Weekend reads: This doctor spent 2 months helping to write a medical drama

Daily Briefing

    Ben Palmer's reads

    Chocolate is ... "ruby couverture"? Switzerland-based chocolate company Barry Callebaut AG's new "ruby chocolate" is about to make its U.S. debut—but it will appear under a different name, as it awaits FDA approval to market the new product as "chocolate." The chocolatier announced the discovery of the chocolate, derived from a distinct type of cacao bean that imparts a "sour yet sweet" flavor, back in 2017, and it submitted its application to FDA in March 2018. Until FDA grants approval for the product's U.S. description, the confection will be marketed as "ruby couverture," "ruby cacao bars," and "ruby cacao truffle." 

    What one doctor learned in the writer's room for Fox's 'The Resident.' Daniela Lamas has a self-proclaimed "love" of medical dramas, so when the opportunity presented itself, she left her job on the overnight shift at a Boston-based ICU to spend two months in Los Angeles helping write Fox's medical drama, "The Resident." During her stint, she pitched a storyline based on her real-world experience helping determine which of two patients should be given priority for the hospital's only available ECMO machine—a device that supports patients when a ventilator can't. In real life, one of the patients died, while on TV, both patients survived. While Lamas initially worried the televised version was "misleading," she realized the show excelled at highlighting "the authentic core of uncertainty—how we balance risk and benefit" when working with "a limited resource." Plus, the show offered a look at "the world we had hoped for" and "made it come to life," she writes. "Maybe this is the power of the medical dramas I love."

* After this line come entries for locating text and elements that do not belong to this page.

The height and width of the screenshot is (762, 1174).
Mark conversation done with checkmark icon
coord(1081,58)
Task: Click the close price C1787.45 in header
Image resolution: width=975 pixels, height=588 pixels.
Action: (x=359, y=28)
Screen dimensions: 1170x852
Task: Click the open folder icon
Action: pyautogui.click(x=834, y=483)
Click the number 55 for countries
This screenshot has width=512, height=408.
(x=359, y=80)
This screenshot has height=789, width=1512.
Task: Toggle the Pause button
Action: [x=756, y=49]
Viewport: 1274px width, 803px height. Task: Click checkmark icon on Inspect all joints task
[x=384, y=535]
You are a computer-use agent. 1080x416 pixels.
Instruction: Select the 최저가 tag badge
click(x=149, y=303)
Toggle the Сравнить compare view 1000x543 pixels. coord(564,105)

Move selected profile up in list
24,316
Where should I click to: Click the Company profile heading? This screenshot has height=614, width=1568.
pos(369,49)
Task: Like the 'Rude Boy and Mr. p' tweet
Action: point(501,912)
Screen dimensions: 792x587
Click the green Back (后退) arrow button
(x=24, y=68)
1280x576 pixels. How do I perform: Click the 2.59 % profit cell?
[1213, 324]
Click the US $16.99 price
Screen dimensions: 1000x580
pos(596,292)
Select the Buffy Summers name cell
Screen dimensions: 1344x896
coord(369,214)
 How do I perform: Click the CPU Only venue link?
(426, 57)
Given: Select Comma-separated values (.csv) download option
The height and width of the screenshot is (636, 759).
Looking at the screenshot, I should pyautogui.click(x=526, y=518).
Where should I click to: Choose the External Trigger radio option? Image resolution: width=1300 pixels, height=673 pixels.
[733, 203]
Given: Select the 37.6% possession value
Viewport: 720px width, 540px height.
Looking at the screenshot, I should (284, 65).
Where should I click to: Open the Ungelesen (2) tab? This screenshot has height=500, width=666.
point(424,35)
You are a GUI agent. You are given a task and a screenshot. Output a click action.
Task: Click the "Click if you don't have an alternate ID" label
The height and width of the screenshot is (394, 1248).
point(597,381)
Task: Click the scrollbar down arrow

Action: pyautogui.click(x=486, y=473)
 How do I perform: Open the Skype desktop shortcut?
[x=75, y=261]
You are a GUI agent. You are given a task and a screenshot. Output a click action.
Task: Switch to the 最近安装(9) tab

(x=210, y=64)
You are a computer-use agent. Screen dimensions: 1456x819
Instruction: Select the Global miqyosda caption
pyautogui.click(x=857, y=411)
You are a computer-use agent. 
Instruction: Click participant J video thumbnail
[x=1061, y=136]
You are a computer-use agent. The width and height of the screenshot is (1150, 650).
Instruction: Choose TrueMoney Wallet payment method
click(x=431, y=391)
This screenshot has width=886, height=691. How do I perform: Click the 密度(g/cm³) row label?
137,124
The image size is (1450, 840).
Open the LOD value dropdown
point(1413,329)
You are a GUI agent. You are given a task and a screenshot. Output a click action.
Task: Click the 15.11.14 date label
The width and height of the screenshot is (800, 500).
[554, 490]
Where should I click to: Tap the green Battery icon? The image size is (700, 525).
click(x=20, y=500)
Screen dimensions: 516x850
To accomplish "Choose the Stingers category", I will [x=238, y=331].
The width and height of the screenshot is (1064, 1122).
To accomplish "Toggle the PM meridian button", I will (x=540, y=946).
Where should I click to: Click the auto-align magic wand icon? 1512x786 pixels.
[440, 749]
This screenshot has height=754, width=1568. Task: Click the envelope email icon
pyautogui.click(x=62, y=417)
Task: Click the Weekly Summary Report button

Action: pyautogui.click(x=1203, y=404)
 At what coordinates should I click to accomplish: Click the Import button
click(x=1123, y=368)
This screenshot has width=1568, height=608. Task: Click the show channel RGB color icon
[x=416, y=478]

    Danielle Poindexter's reads

    Why there are so many Democratic presidential contenders. Already, nearly two dozen Democrats have put their hats in the ring for the 2020 Democratic presidential nomination, and people are beginning to wonder why so many politicians are running for president. Kyle Kondik, who helps lead the University of Virginia's Center for Politics, has three theories on why the democratic race is so crowded. First, Kondik said that "there's not really a big favorite for the nomination," so there's no "barrier to entry for candidates." Kondik's second theory is that the high number of bids is actually "enticing even more candidates to enter." He explained that each bid "hypothetically … means that the share of the vote needed to win Iowa or New Hampshire goes down." Lastly, Kondik said he thinks Democrats have a feeling they can win the general election, making this a nomination with a higher chance of leading to the presidency.

    AI can create music. Should artists be worried? In London last month, people attended a concert that showcased classical music composed partly by Bach and partly by AI—and when the audience was invited to guess which parts of the concert were made by man versus machine, they struggled to tell the difference. Marcus du Sautoy, the Oxford mathematician behind the event, said his experiment demonstrates that art is more structured than a lot of people may realize. "People think art is something very mystical," du Sautoy said. "I wanted to reveal that a lot of creative acts do have structure and pattern and algorithms and logic. Especially with music." But should artists be worried that AI will put them out of a job? Du Sautoy says they shouldn't be. "I hope is that maybe we'll be able to push ourselves in interesting ways as the AI becomes a partner or tool to extend our own creativity," he said.